District Commissioner of Ramla

Personal details
- Born: Muhammad Kāmil ibn Wahba al-Shāfiʿī al-Muqaddasī al-Budayrī 1882 Jerusalem, Ottoman Empire
- Died: 1923 (aged 40–41) Wadi Rum, between Mandatory Palestine and the Emirate of Transjordan

= Kamel al-Budeiri =

Palestinian politician and militant (1882–1923)

Muhammad Kāmil ibn Wahba al-Shāfiʿī al-Muqaddasī al-Budayrī (محمد كامل بن وهبة الشافعي المقدسي البديري; 1882–1923), known as simply Kamel al-Budeiri, was a Palestinian Arab politician and militant active in the early 20th century.

Born in Jerusalem, during the Ottoman rule of Palestine Al-Budeiri served as a district commissioner of Ramla. He was arrested by the British Mandate government upon coming back from a trip to Egypt after he was tipped by the Austrian Jewish agent Sarah Herinson as affiliated with the Arab resistance at the time, before releasing him a few months later.

As the years 1918 to 1922 witnessed the rising of the Arab National Movement in Jerusalem, Jaffa, Haifa, Acre and Nablus, Al-Budeiri joined Amin al-Husseini, his brother Fakhri al-Husseini, Ishaaq Darweesh, Ibrahim Darweesh, Jamal al-Husayni, Aref al-Aref, and Sheikh Hassan Abu Al-So'oud in establishing the Arab Club. In October 1921, Al-Budeiri founded the Al Sabah (Arabic for 'The Morning') newspaper on behalf of the Palestine Arab Congress. He was succeeded as editor-in-chief by Yousef Yassin and later Hani Abu Musleh. Al Sabah was the media front of the Arab Palestinian conference and succeeded the newspaper Suriyya al-Janubiyya.

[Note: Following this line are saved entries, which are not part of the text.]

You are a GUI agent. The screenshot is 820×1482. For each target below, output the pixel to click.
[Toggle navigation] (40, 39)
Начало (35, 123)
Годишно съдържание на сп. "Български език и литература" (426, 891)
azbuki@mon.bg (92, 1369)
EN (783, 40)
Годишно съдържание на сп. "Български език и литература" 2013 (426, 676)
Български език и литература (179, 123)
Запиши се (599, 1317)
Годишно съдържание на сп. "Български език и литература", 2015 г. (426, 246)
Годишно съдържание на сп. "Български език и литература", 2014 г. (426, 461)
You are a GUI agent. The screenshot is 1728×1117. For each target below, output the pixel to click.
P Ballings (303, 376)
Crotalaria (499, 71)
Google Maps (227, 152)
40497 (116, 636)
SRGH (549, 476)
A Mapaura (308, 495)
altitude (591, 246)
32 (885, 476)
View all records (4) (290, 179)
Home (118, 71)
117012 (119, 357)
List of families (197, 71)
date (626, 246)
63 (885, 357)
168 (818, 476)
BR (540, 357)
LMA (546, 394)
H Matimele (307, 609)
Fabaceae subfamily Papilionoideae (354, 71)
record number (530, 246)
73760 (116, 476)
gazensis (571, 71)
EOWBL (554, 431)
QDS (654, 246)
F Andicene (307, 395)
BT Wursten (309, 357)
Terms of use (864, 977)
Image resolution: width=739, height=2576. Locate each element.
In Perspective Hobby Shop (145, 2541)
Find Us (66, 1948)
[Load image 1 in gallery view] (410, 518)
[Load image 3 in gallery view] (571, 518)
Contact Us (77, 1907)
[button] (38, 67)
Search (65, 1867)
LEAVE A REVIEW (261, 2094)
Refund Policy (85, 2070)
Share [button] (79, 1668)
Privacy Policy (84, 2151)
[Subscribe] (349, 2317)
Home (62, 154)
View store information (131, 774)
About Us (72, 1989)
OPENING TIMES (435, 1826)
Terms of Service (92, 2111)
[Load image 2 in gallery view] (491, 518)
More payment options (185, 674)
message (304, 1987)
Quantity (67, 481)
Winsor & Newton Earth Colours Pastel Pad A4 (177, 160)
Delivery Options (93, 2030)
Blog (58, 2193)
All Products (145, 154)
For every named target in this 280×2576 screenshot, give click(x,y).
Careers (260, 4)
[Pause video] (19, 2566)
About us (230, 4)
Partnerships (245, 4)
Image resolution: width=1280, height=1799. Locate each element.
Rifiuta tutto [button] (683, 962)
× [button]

Al Sabah was published until 1923, when Kamel al-Budeiri left Jerusalem and crossed to Transjordan to meet the Saudi princes of Najd and update them on the latest developments in Jerusalem and unify positions on rejecting the Balfour Declaration and the Zionist intentions of establishing a Jewish state in Palestine. He carried on him pictures of Al-Aqsa Mosque and the Dome of the Rock with the Star of David placed on its then bronze dome. He took a Bedouin guide from the Howeitat tribe to escort him through the Jordanian deserts to Najd, where he was assassinated in Wadi Rum in what seems to be part of the tribal conflict between the Hashemites and the Saudis during and after the Arab Revolt.